After calling dozens of witnesses over the past month who detailed the government’s sweeping allegations against R. Kelly in lurid detail, the prosecutors at the R. Kelly sex trafficking trial ended their case Monday.
Several women and two men who were in Kelly’s celebrity orbit testified about how he was grooming them for unwanted sex and psychologically tormented them — mostly when they were teenagers — in episodes dating to the 1990s. Their accounts were backed at least in part by former Kelly employees whose own testimony suggested they were essentially paid off to look the other way or actively enable him.
The defense will now begin calling former Kelly employees in an effort to cast doubt on some of the accusers’ accounts, as the ASSOCIATED PRESS reports.
Kelly’s lawyers must find ways to counter testimony from accusers alleging an array of perverse misconduct spanning three decades. Among the troubling tableaus — his entourage locking a radio intern in a room where he sexually assaulted her while she was passed out; witnesses claiming that he gave them herpes without disclosing he had an STD; Kelly shooting a shaming video of one alleged victim showing her smearing feces on her face as punishment for breaking arbitrary rules meant to protect his fragile ego.
The jury had previously heard evidence about a fraud marriage scheme hatched to protect Kelly after he feared he had impregnated Aaliyah. A marriage license that was put into evidence falsely listed her age as 18; he was 27 at the time.
Aaliyah, whose full name was Aaliyah Dana Haughton, worked with Kelly, who wrote and produced her 1994 debut album, “Age Ain’t Nothing but a Number.” She died in a plane crash in 2001 at age 22.

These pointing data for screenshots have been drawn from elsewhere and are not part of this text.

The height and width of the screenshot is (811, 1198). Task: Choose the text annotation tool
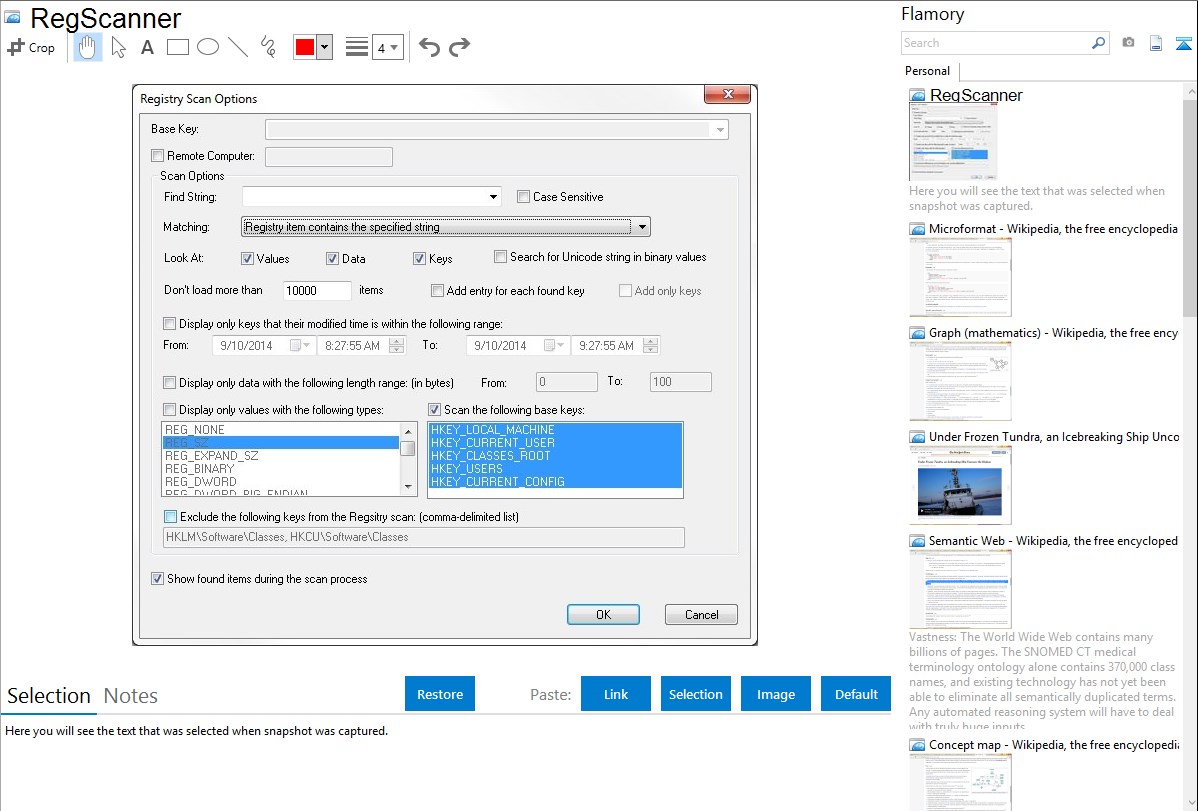147,47
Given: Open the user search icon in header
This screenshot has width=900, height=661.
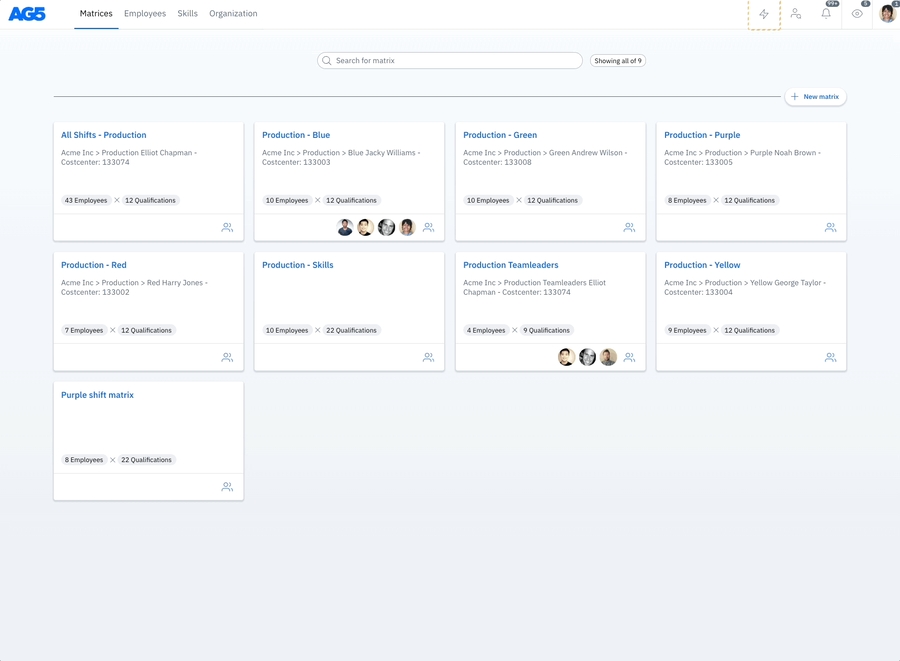Looking at the screenshot, I should pos(795,14).
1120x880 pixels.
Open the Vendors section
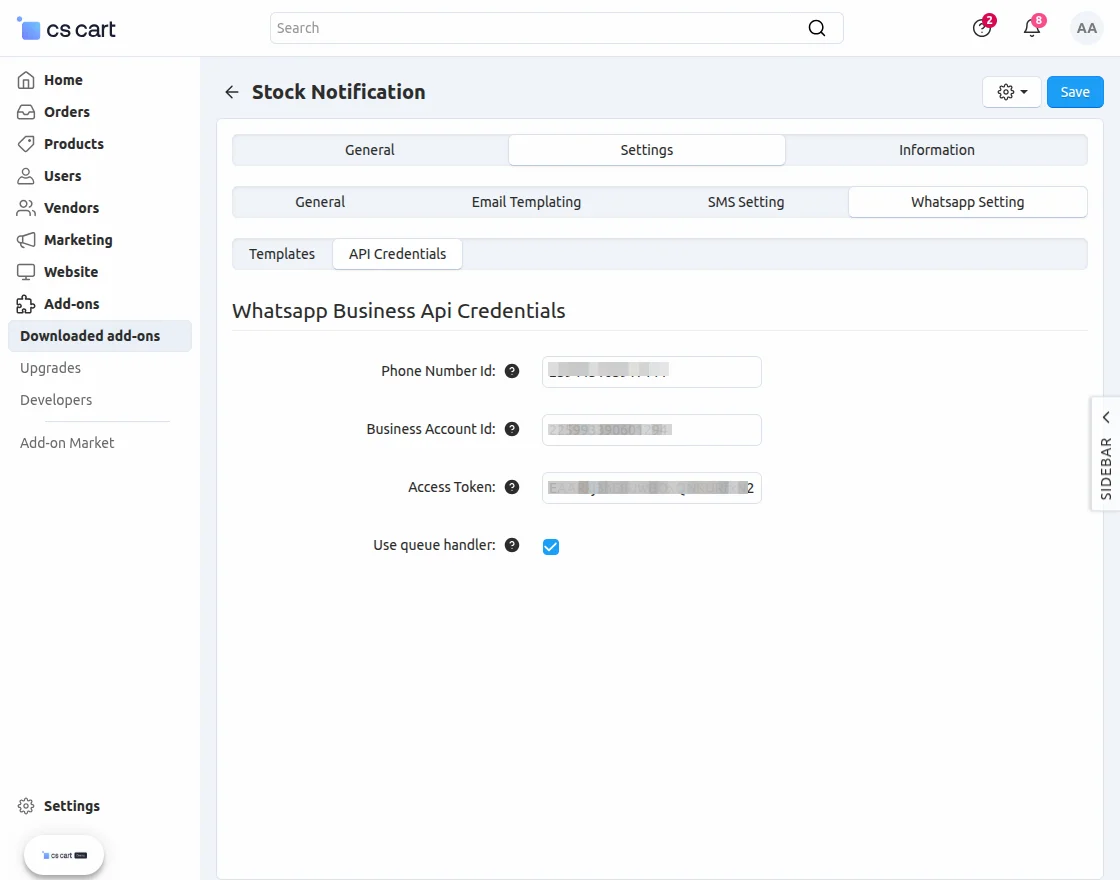pyautogui.click(x=71, y=207)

The last government witness was an expert witness on abusive relationships. Dawn Hughes testified about studies showing that many abusers systematically isolate, demean, subjugate and spy on their victims as means of control — all tactics allegedly used by Kelly. Generally speaking, it isn’t unusual for powerful people like Kelly to be surrounded by underlings who “knew about it and didn’t do anything,” Hughes said.
The 54-year-old defendant, born Robert Sylvester Kelly, has pleaded not guilty to racketeering charges accusing him of running a Chicago-based enterprise of managers, bodyguards and other employees who helped him recruit and transport his victims. The travel violated the Mann Act, which makes it illegal to transport anyone across state lines “for any immoral purpose” — the same law that sent rock legend Chuck Berry to prison in 1959.
Kelly has vehemently denied the charges, claiming that the women were groupies who wanted to take advantage of his fame and fortune until the #MeToo movement turned them against him.